*Problem description:*
Exact copy, no pictures: reproduce every record below as it stands.

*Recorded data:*
*** Begin section ***

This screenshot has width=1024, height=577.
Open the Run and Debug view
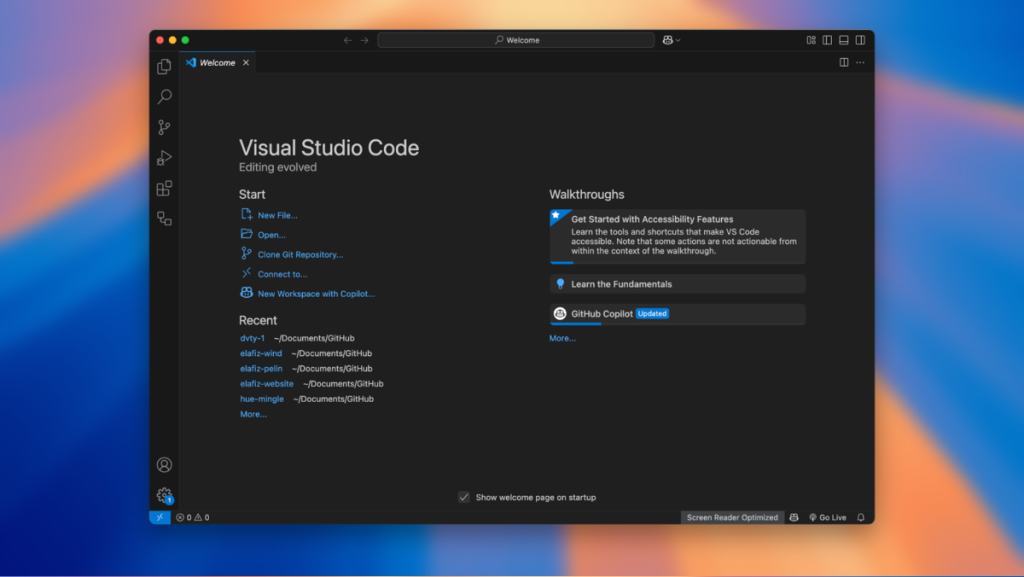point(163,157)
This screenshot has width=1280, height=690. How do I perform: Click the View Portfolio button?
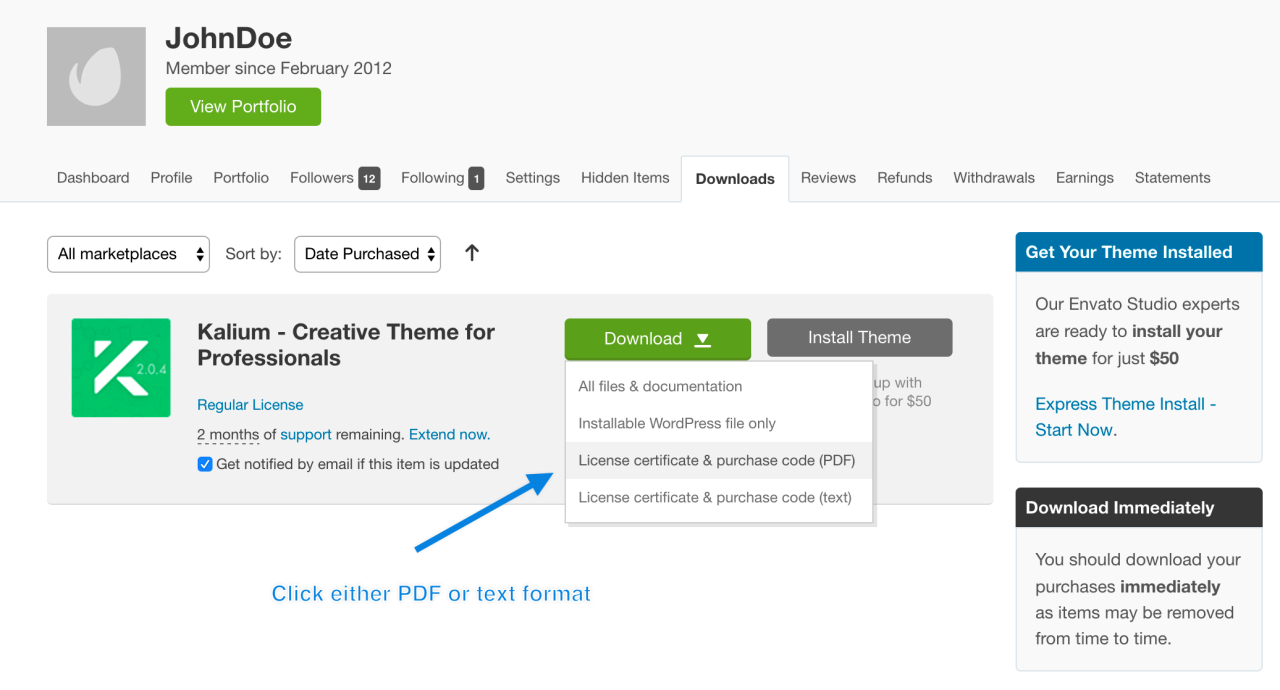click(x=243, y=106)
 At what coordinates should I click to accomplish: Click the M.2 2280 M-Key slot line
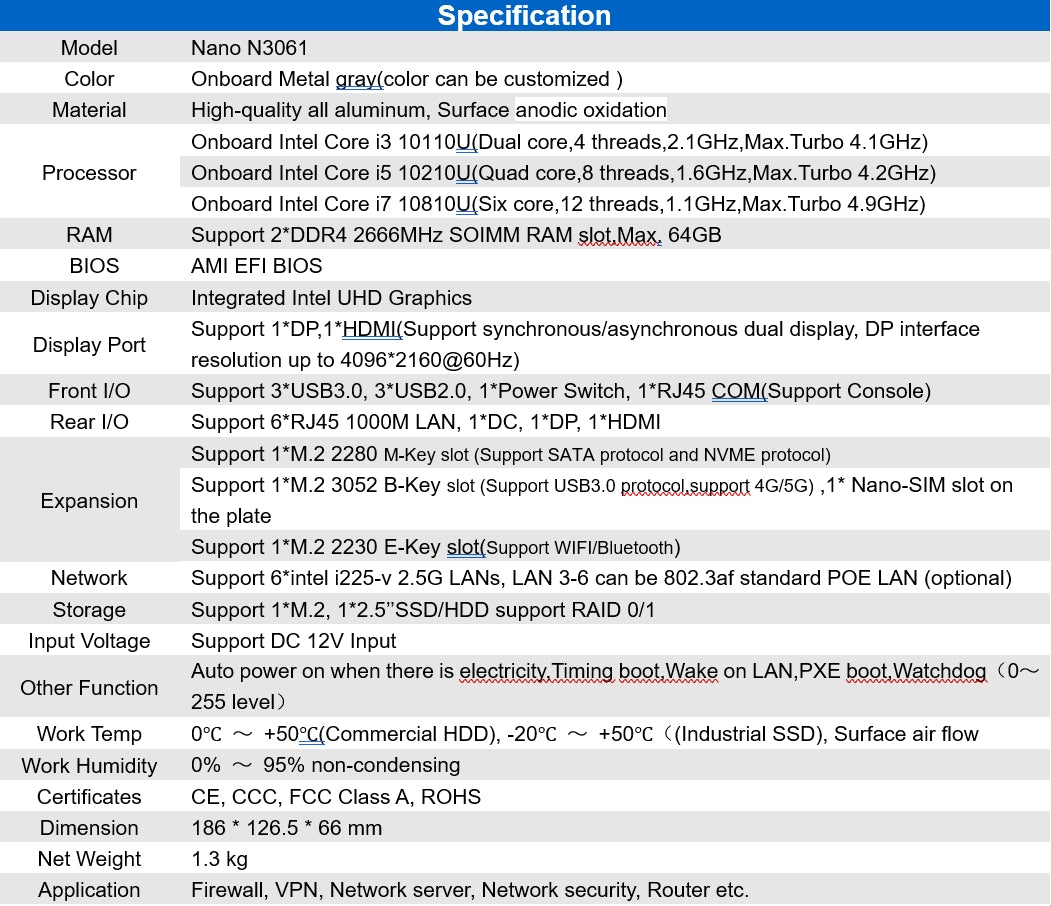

*** End section ***

*Exercise output:*
This screenshot has width=1024, height=577.
Open the Run and Debug view
point(163,157)
This screenshot has width=1280, height=690. How do I perform: Click the View Portfolio button?
click(x=243, y=106)
 At what coordinates should I click to accomplish: Click the M.2 2280 M-Key slot line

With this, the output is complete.